RECORDED INFORMATION –
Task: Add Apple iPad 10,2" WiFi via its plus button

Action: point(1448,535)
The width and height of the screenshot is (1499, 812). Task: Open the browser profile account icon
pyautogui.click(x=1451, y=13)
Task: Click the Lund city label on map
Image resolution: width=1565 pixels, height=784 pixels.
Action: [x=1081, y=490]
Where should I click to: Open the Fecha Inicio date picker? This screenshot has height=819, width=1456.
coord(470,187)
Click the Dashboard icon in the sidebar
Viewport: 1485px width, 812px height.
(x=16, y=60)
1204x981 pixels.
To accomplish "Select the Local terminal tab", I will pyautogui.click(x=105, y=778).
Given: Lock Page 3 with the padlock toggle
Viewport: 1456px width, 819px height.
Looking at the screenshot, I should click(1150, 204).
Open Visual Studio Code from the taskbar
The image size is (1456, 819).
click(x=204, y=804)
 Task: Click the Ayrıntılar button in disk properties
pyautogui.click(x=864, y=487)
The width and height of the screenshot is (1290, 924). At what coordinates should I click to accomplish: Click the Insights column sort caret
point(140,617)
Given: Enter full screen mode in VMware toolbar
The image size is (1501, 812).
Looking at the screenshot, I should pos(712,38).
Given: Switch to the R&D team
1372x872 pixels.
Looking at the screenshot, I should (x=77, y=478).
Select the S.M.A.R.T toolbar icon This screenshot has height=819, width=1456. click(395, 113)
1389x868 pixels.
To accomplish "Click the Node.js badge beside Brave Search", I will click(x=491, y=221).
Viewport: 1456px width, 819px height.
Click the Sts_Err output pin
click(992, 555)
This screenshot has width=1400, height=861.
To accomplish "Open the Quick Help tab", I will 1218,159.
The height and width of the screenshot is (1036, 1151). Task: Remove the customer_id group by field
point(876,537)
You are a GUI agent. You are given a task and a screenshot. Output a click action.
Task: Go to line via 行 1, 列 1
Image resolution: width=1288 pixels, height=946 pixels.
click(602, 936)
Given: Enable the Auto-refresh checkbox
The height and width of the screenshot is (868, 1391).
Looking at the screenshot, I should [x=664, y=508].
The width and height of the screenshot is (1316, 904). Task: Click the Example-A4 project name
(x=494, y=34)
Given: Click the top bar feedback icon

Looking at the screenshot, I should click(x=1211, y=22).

EXERCISE INSTRUCTIONS –
Repeat the data in its entirety, exactly as written.

ANSWER TO THE EXERCISE –
Task: Add Apple iPad 10,2" WiFi via its plus button

Action: point(1448,535)
The width and height of the screenshot is (1499, 812). Task: Open the browser profile account icon
pyautogui.click(x=1451, y=13)
Task: Click the Lund city label on map
Image resolution: width=1565 pixels, height=784 pixels.
Action: [x=1081, y=490]
Where should I click to: Open the Fecha Inicio date picker? This screenshot has height=819, width=1456.
coord(470,187)
Click the Dashboard icon in the sidebar
Viewport: 1485px width, 812px height.
(x=16, y=60)
1204x981 pixels.
To accomplish "Select the Local terminal tab", I will pyautogui.click(x=105, y=778).
Given: Lock Page 3 with the padlock toggle
Viewport: 1456px width, 819px height.
Looking at the screenshot, I should click(1150, 204).
Open Visual Studio Code from the taskbar
The image size is (1456, 819).
click(x=204, y=804)
 Task: Click the Ayrıntılar button in disk properties
pyautogui.click(x=864, y=487)
The width and height of the screenshot is (1290, 924). At what coordinates should I click to accomplish: Click the Insights column sort caret
point(140,617)
Given: Enter full screen mode in VMware toolbar
The image size is (1501, 812).
Looking at the screenshot, I should pos(712,38).
Given: Switch to the R&D team
1372x872 pixels.
Looking at the screenshot, I should (x=77, y=478).
Select the S.M.A.R.T toolbar icon This screenshot has height=819, width=1456. click(395, 113)
1389x868 pixels.
To accomplish "Click the Node.js badge beside Brave Search", I will click(x=491, y=221).
Viewport: 1456px width, 819px height.
Click the Sts_Err output pin
click(992, 555)
This screenshot has width=1400, height=861.
To accomplish "Open the Quick Help tab", I will 1218,159.
The height and width of the screenshot is (1036, 1151). Task: Remove the customer_id group by field
point(876,537)
You are a GUI agent. You are given a task and a screenshot. Output a click action.
Task: Go to line via 行 1, 列 1
Image resolution: width=1288 pixels, height=946 pixels.
click(602, 936)
Given: Enable the Auto-refresh checkbox
The height and width of the screenshot is (868, 1391).
Looking at the screenshot, I should [x=664, y=508].
The width and height of the screenshot is (1316, 904). Task: Click the Example-A4 project name
(x=494, y=34)
Given: Click the top bar feedback icon

Looking at the screenshot, I should click(x=1211, y=22).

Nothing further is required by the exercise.